PROBLEM TO WORK ON: Could you repeat the data word for word while skipping the pictures?

Collected data:
== Segment start ==
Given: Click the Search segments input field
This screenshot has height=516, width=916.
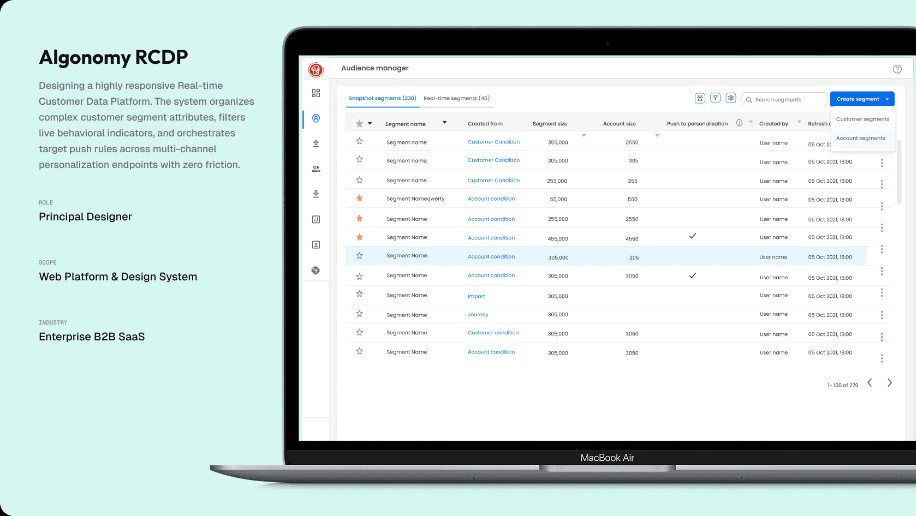Looking at the screenshot, I should (x=785, y=100).
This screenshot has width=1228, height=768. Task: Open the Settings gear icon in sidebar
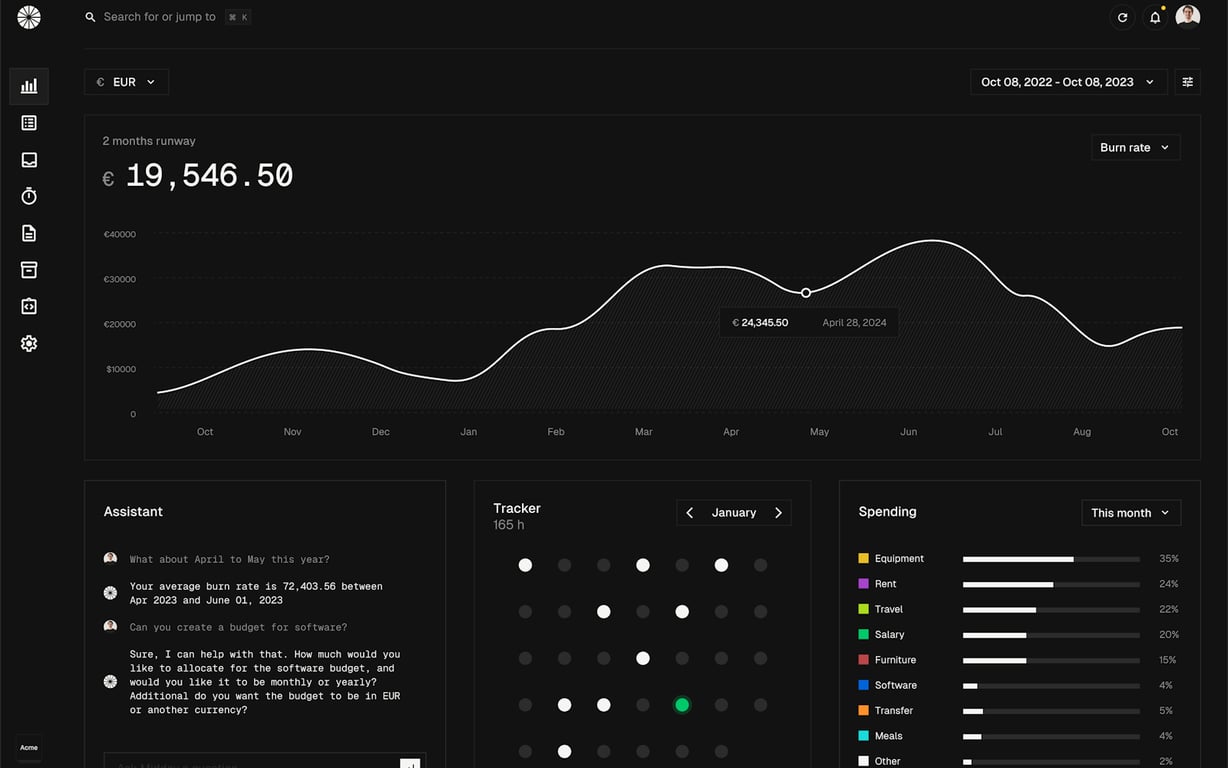click(x=29, y=343)
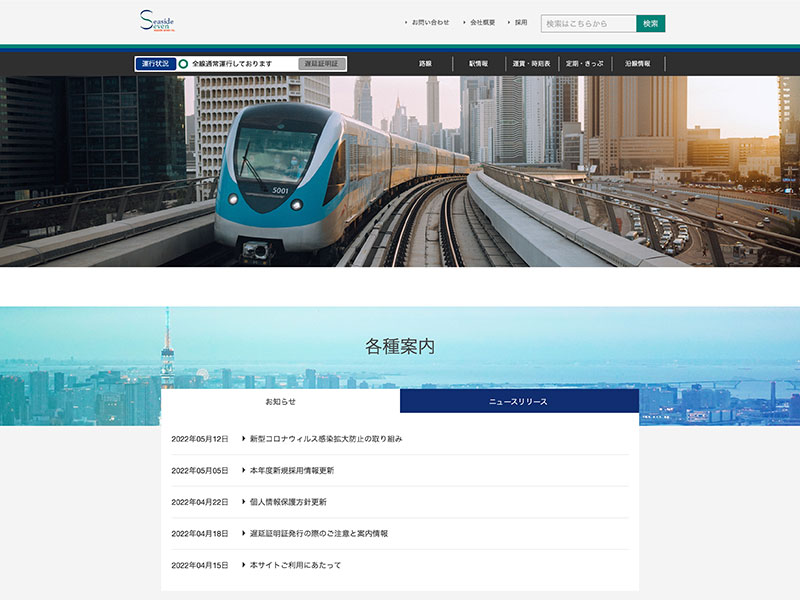Image resolution: width=800 pixels, height=600 pixels.
Task: Click the arrow beside the COVID-19 notice
Action: 243,439
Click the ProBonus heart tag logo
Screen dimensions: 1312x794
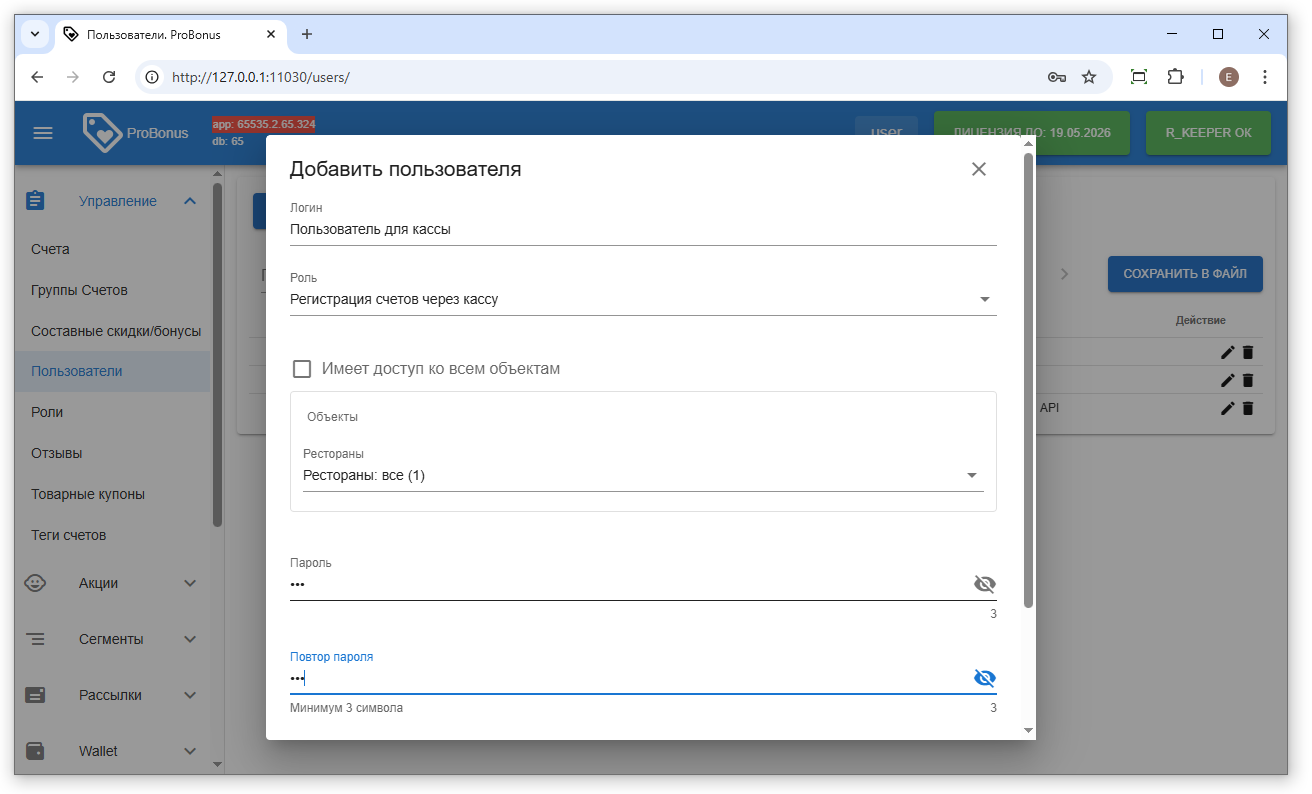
== Segment end ==
EXERCISE OUTPUT:
Given: Click the Search segments input field
This screenshot has height=516, width=916.
Looking at the screenshot, I should (x=785, y=100).
This screenshot has width=1228, height=768. Task: Open the Settings gear icon in sidebar
click(x=29, y=343)
Image resolution: width=800 pixels, height=600 pixels.
Task: Click the arrow beside the COVID-19 notice
Action: 243,439
Click the ProBonus heart tag logo
Screen dimensions: 1312x794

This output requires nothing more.